In this post I'll walk you through building a Memri Pod plugin that interacts with the Pod API using python. We'll install al the prerequisites you need to get started and I'll walk you through every step. At the end of this tutorial you'll have a small test plugin up and running and you know how to implement the most important interactions with the Pod. Furthermore you'll know where to find the documentation for everything else. Let's get started!

I assume here that you'll have python3 installed and that you are on some type of posix (linux, macOS) system (sorry Windows users, I hope you'll be able to translate).

Installing Memri Pod

The first thing we'll do is install and run a local copy of the Memri Pod.
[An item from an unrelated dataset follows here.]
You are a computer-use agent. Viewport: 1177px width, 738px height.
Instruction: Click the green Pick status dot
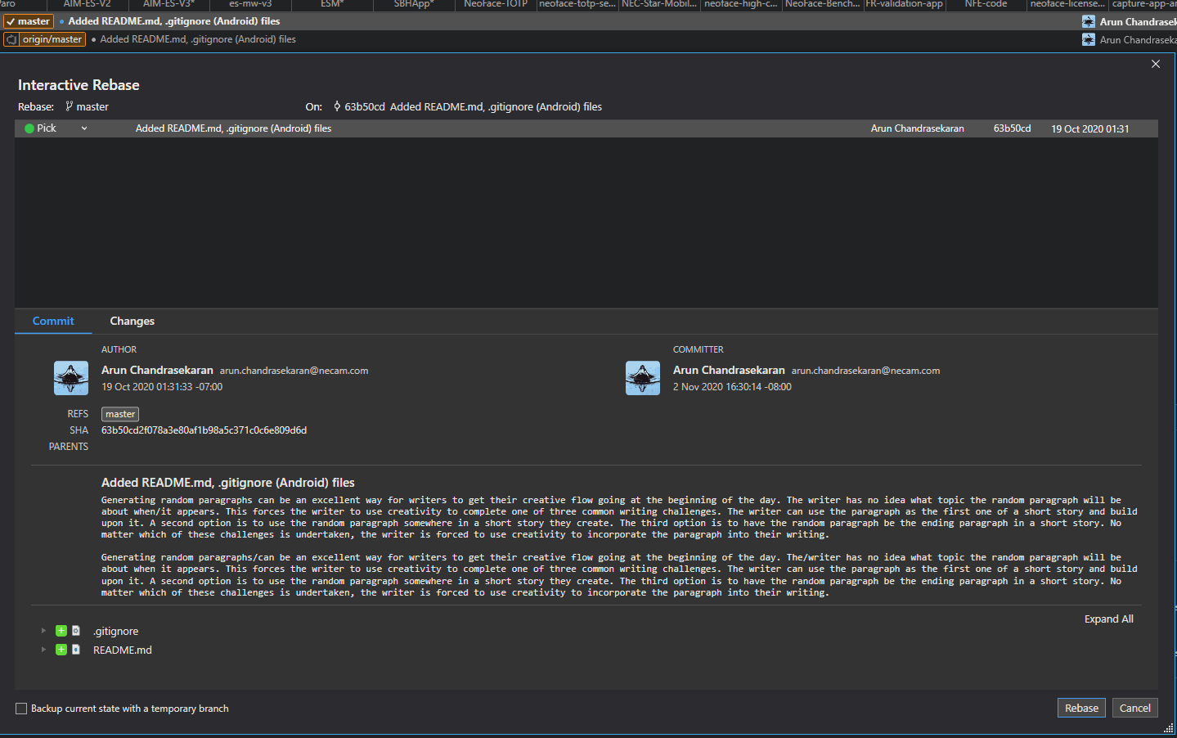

The Pod or Personal Online Datastore is a server written in Rust with a SQLite database that exposes a Graph API to store data safely and securely. It encrypt the database with encryption keys that need to be send with every API request. Furthermore it sports a micro-services architecture using docker that enables plugins to be dynamically started based on triggers. Adding certain items to the Pod will trigger a plugin to be run. More on this later. For now we'll follow the instructions in the Pod repo here to get started.

1. Install Rust and sqlcipher

  • On MacOS: brew install rust sqlcipher
  • On ArchLinux: pacman -S --needed rust sqlcipher base-devel
  • On Ubuntu and Debian:
apt-get install sqlcipher build-essential libsqlcipher-dev python3-dev
curl --proto '=https' --tlsv1.2 -sSf https://sh.rustup.rs | sh

2. Clone the Pod to your local disk

cd path/to/development/folder
git clone https://gitlab.memri.io/memri/pod.git
cd pod

3. Run the Pod in development mode

Run the pod with this command: ./examples/run_development.sh

It will first install all the dependencies using cargo (Rust's package manager). When it's done the output should look something like this:

Now that you have the pod running we can move on to create our first plugin!

Creating a Plugin

In order to create a plugin we will start by creating a new directory (or "folder" what is the modern nomenclature?) and initializing a git repo. We'll then install the pyMemri dependency and create the equivalent of a Hello World plugin.

  1. Initializing the git repo
cd path/to/development/folder
mkdir demo-plugin
cd demo-plugin
git init .

This should set you up with a new empty git repo in the demo-plugin directory. Please note that as practice we at Memri no longer use master as the default branch name as this may be associate with a culture of oppression. We therefor set the default branch to dev before calling git init . for the first time using the following command git config --global init.defaultBranch dev.

2. Installing pyMemri

The pyMemri library is available on PyPi (the python package repository) and we use it as a client to provide us with an easy to use interface to the pod. Installation is very simple using pip.

pip install pymemri

3. A hello world plugin

When the pod runs a plugin it will run this in a separate docker container restricted from other plugins and the pod server itself. During development this is not needed and we will simply run the plugin via python in our default environment.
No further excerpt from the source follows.